_Goals_
**A.** Which faiths does the passage on Babel's 1920 Diary say the people of the contested land practice?
**B.** Transcribe the passage on Babel's 1920 Diary, everything from "Babel’s Red Army" down to "organised by Stalin.".

_Source extract_
* begin *

Babel’s Red Army Cavalry, a short story cycle that is the most brilliant I have ever read, is his main work of the period. (You can read my translation of one story here). But even though it is written with plenty of cunning, and was successfully published in the USSR, it is still a work of evasiveness. Babel also kept a writer’s diary of the period, the 1920 Diary, and here he is much less equivocal about what he saw and what he experienced. Here, for readers, there is the terrible horror and curiosity of a world that is being annihilated before our eyes, a world that will be finished off some twenty years later with the invasion of the lands by German troops and later population transfers organised by Stalin.

Contested Identities – Babel and the Land

The 1920 Diary is a text about identity. In the contested land of today’s West Ukraine, Poland, and Belarus live Poles, Ukrainians, Russians, Jews, and Czechs. They speak languages ranging from German to Yiddish, Polish to Ukrainian and Russian, and practice a hodgepodge of faiths including traditional Catholicism, the Uniate faith, Eastern Orthodoxy, and of course Judaism. From town-to-town identity shifts in a way that seems scarcely believable today. But beyond this, there is Babel himself. We can read the diary, like we read the Red Army Cavalry Stories, as a site of struggle between Babel’s understandings of himself. In fact, due to its personal nature, the 1920 Diary is perhaps even better for this than the stories are.

* end *

_Data extract_

* begin *

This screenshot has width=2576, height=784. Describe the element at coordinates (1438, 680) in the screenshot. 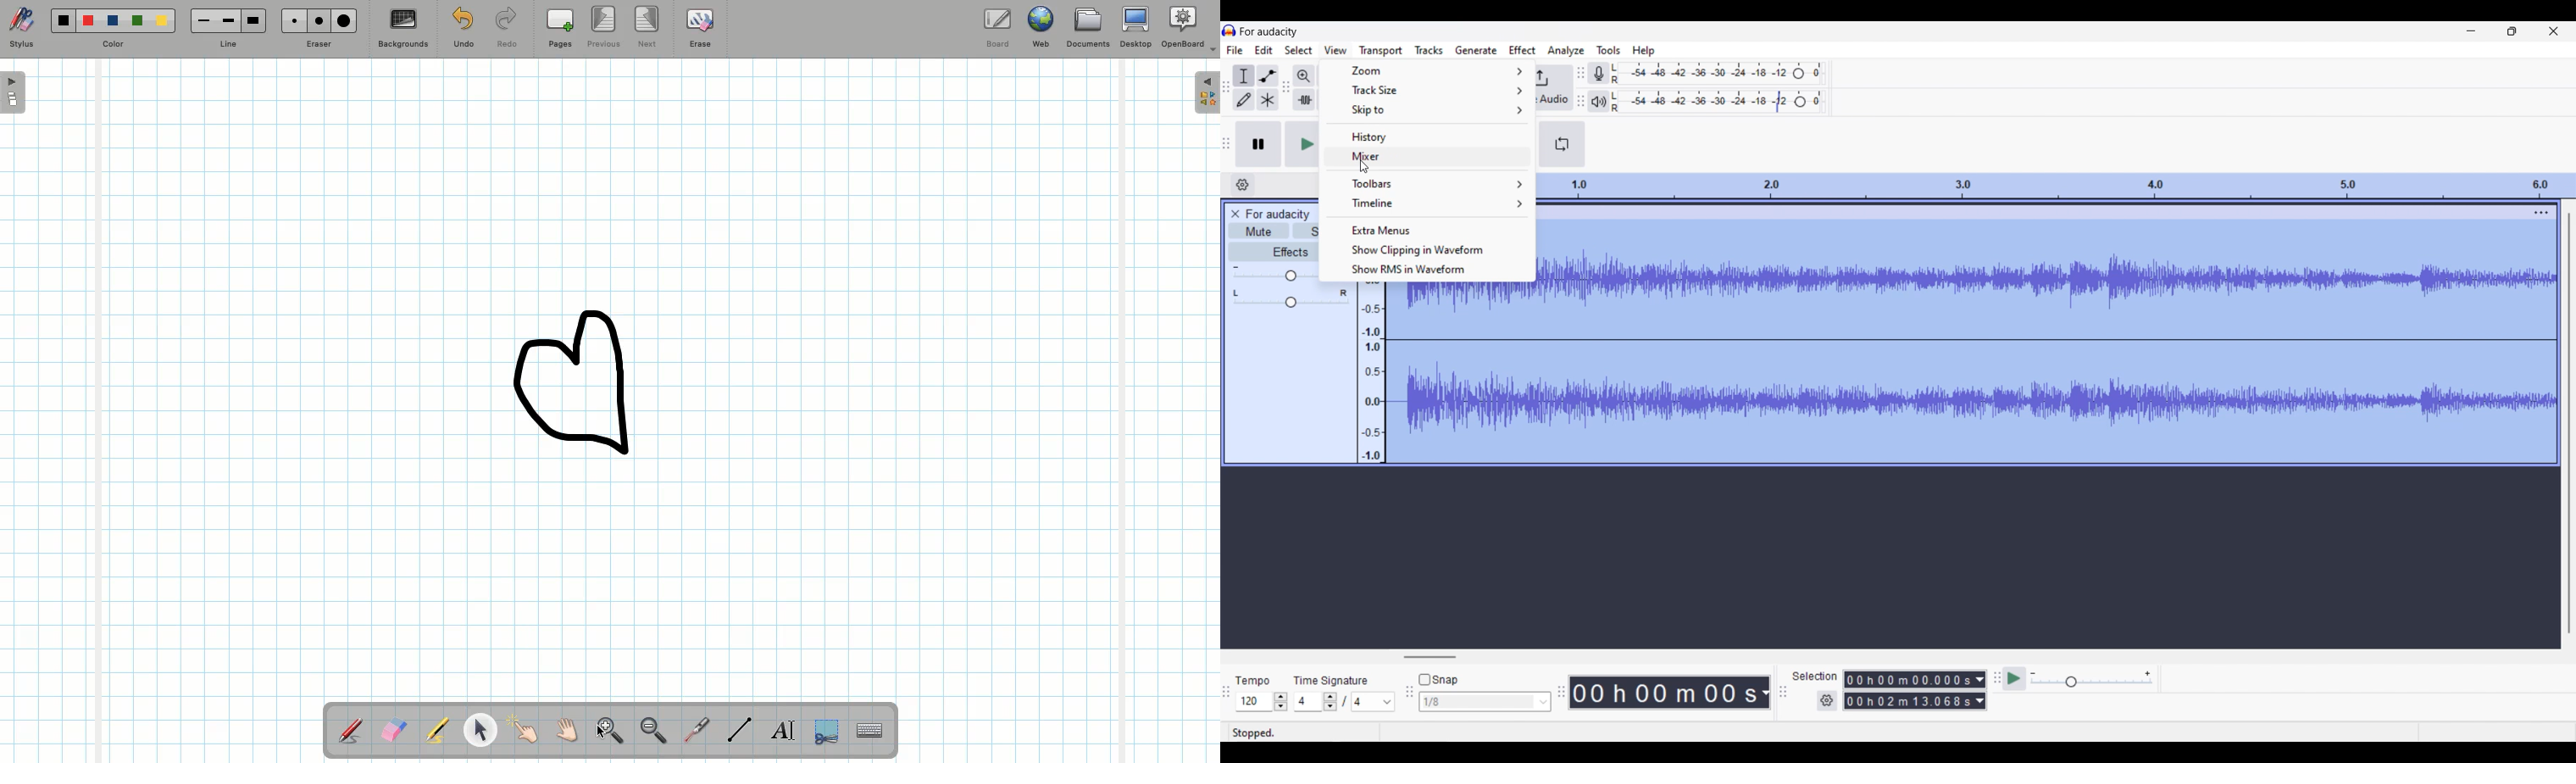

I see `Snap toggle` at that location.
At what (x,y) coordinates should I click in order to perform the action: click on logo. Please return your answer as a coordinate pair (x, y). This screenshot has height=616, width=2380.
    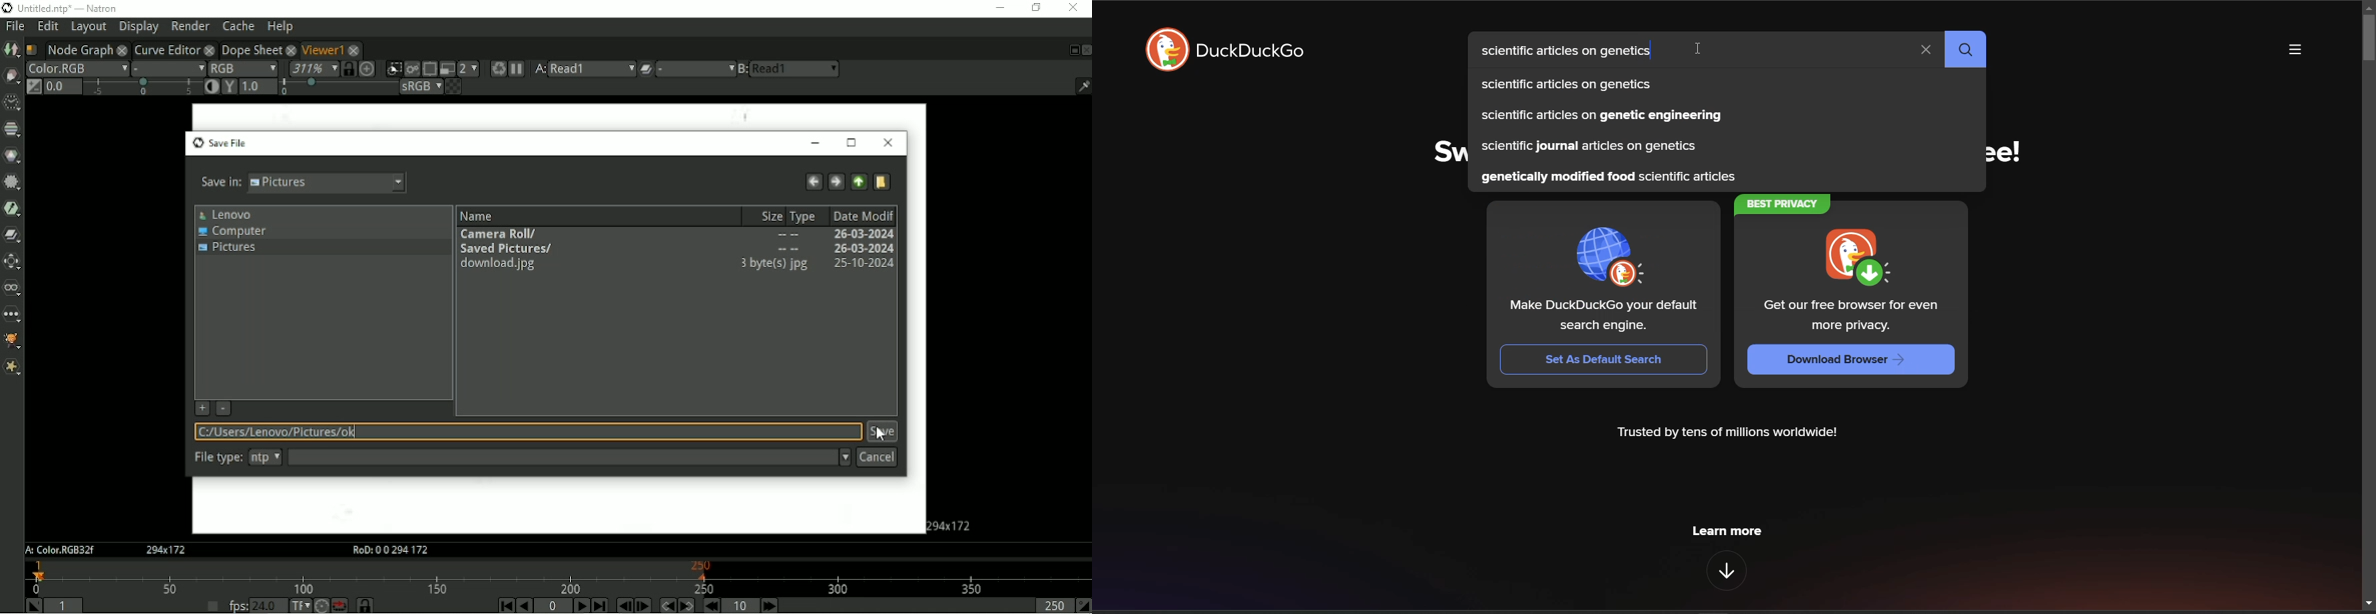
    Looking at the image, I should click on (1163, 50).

* end *

_Solution set_
**A.** Traditional Catholicism, the Uniate faith, Eastern Orthodoxy, and Judaism.

**B.**
Babel’s Red Army Cavalry, a short story cycle that is the most brilliant I have ever read, is his main work of the period. (You can read my translation of one story here). But even though it is written with plenty of cunning, and was successfully published in the USSR, it is still a work of evasiveness. Babel also kept a writer’s diary of the period, the 1920 Diary, and here he is much less equivocal about what he saw and what he experienced. Here, for readers, there is the terrible horror and curiosity of a world that is being annihilated before our eyes, a world that will be finished off some twenty years later with the invasion of the lands by German troops and later population transfers organised by Stalin.